TASK PROMPT
Within the records, determine how many lines contain the word "agent". Your reply must consist of that number only.

■ ■ ■ ■ ■ ■ ■

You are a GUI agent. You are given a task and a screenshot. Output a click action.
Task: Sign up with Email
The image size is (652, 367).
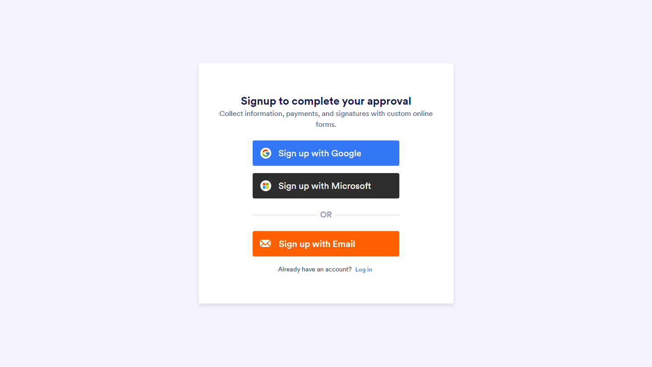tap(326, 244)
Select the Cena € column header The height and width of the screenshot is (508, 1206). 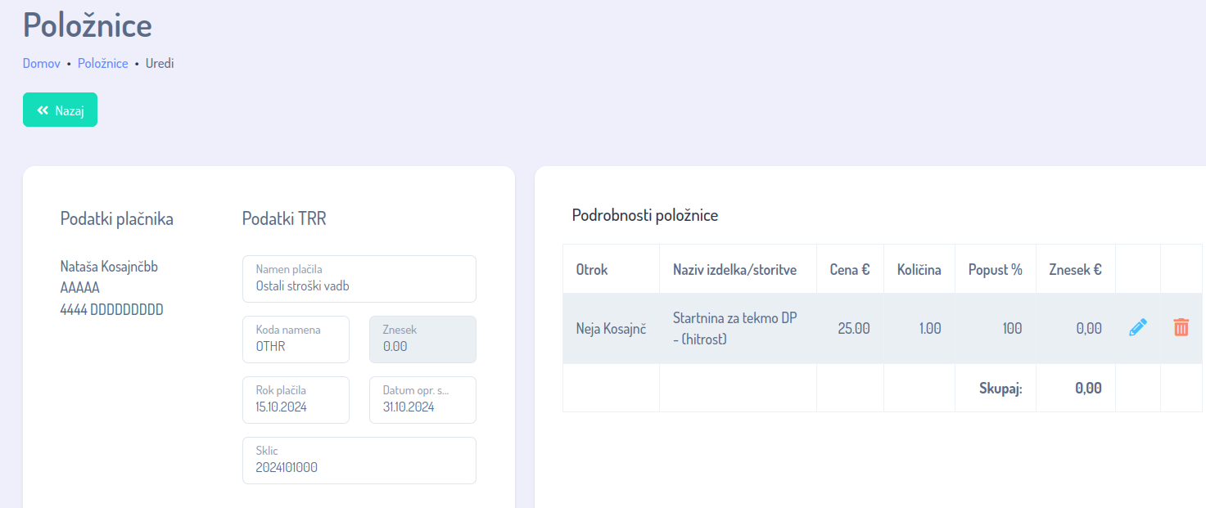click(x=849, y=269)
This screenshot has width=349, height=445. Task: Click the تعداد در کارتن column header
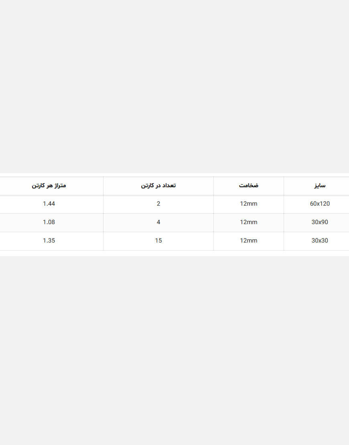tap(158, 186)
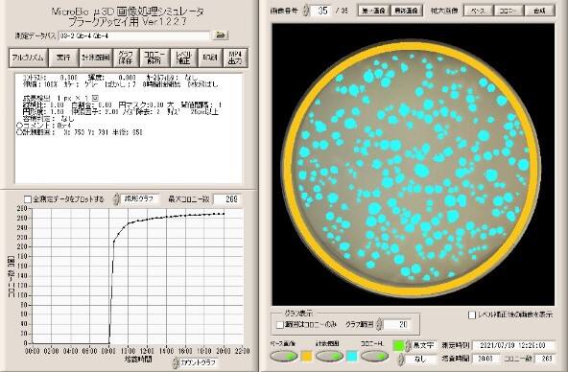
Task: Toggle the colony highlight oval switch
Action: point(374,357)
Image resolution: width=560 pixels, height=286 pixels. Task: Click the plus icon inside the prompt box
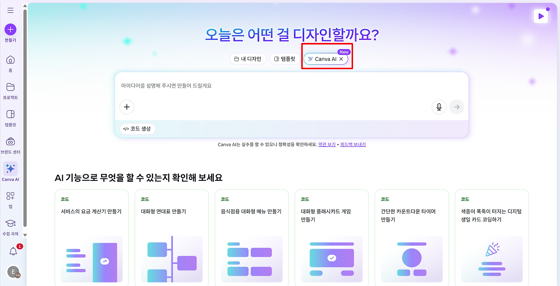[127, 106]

■ ■ ■ ■ ■ ■ ■

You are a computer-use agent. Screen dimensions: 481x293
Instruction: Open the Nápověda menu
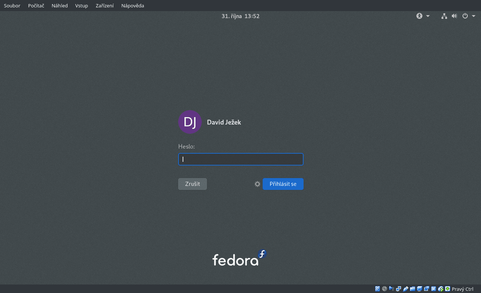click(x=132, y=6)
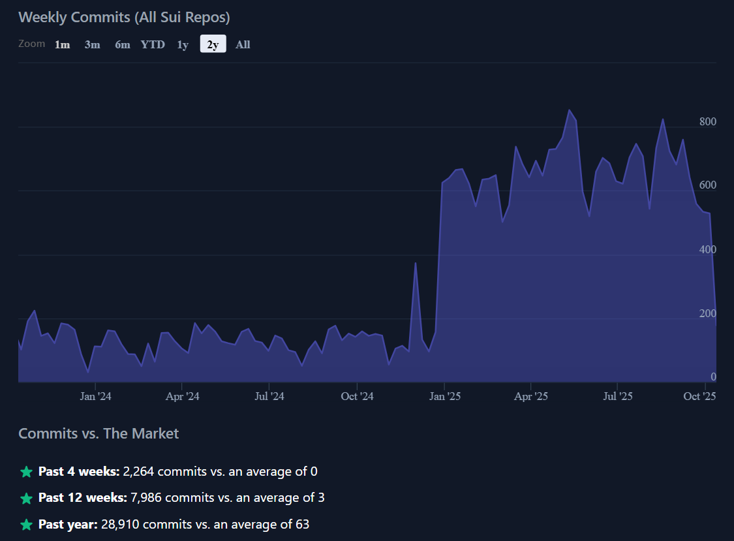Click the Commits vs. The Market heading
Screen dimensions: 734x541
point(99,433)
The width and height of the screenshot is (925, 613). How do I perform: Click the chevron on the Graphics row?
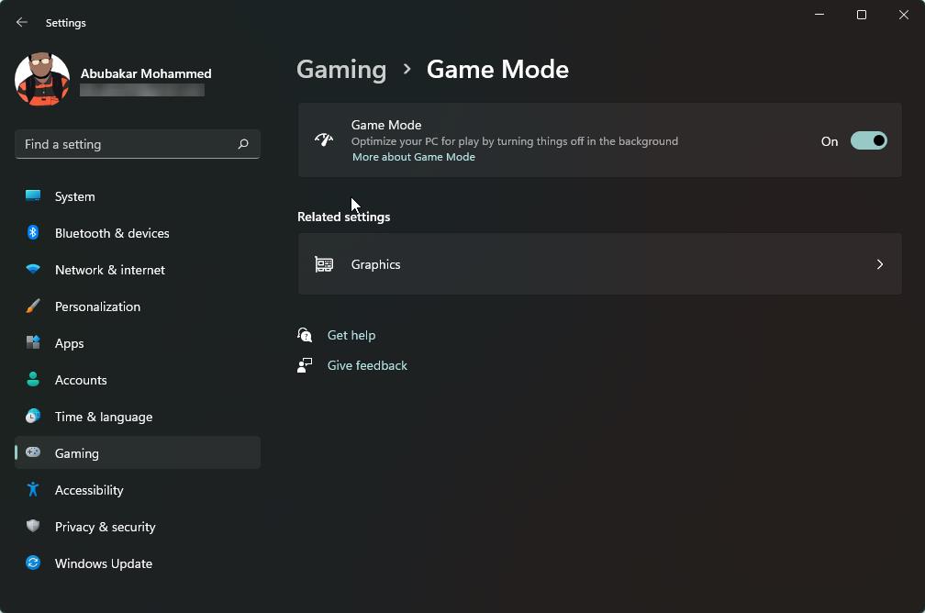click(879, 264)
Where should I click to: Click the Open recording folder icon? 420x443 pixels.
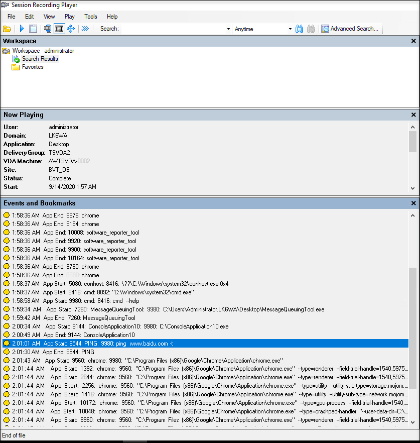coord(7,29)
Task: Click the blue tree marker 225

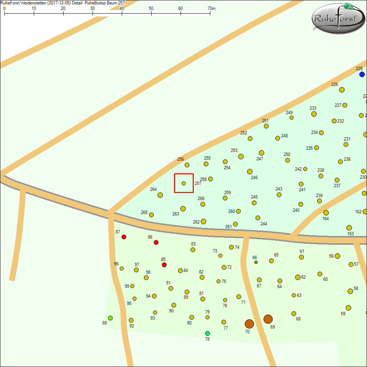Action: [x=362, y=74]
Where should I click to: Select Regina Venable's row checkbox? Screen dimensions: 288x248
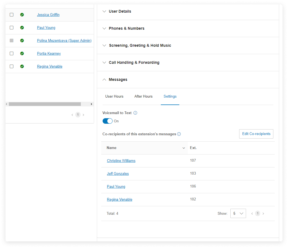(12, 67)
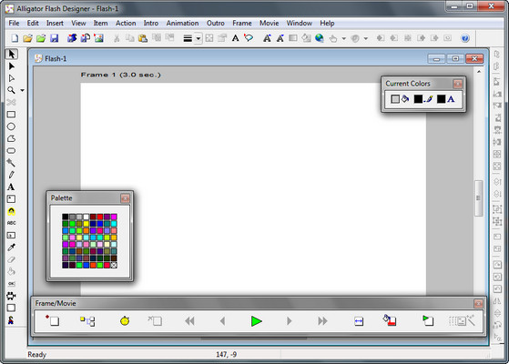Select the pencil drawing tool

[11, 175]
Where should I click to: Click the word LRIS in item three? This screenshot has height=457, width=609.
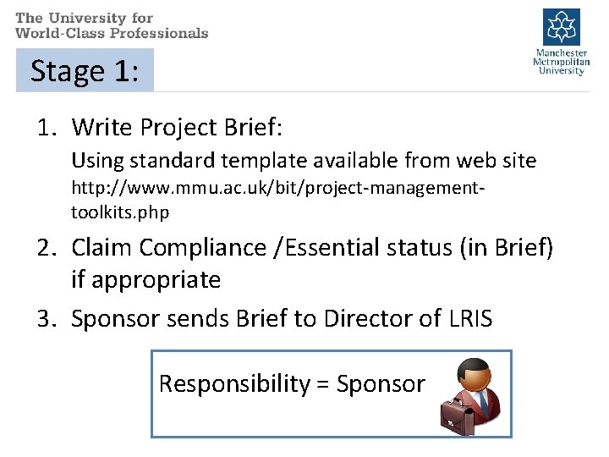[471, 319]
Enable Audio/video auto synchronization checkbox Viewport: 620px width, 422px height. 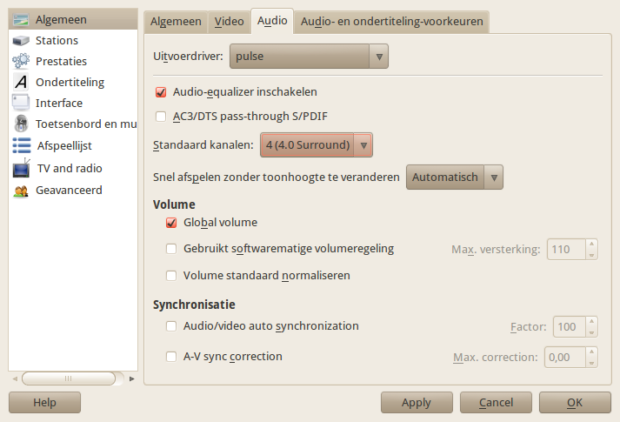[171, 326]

■ ■ ■ ■ ■ ■ ■

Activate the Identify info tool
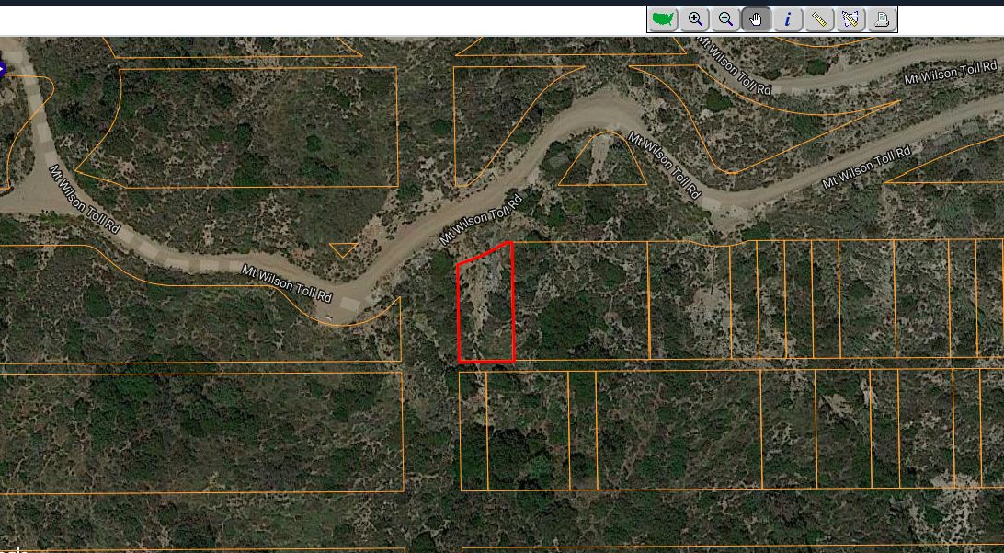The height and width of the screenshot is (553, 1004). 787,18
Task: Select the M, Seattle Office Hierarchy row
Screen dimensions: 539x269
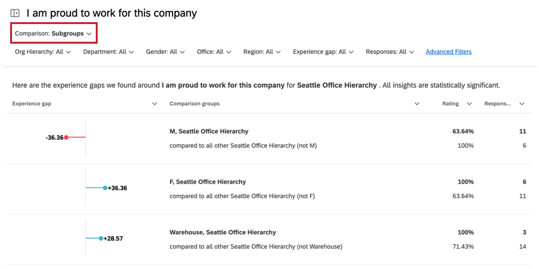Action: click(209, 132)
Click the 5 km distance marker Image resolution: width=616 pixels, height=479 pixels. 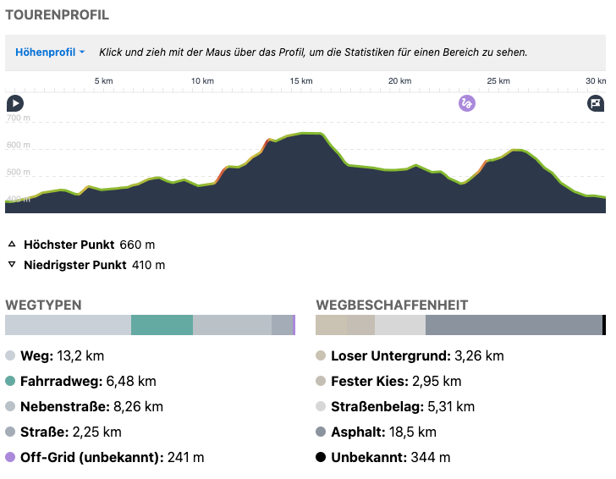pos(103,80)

■ ■ ■ ■ ■ ■ ■

RESPONSE
2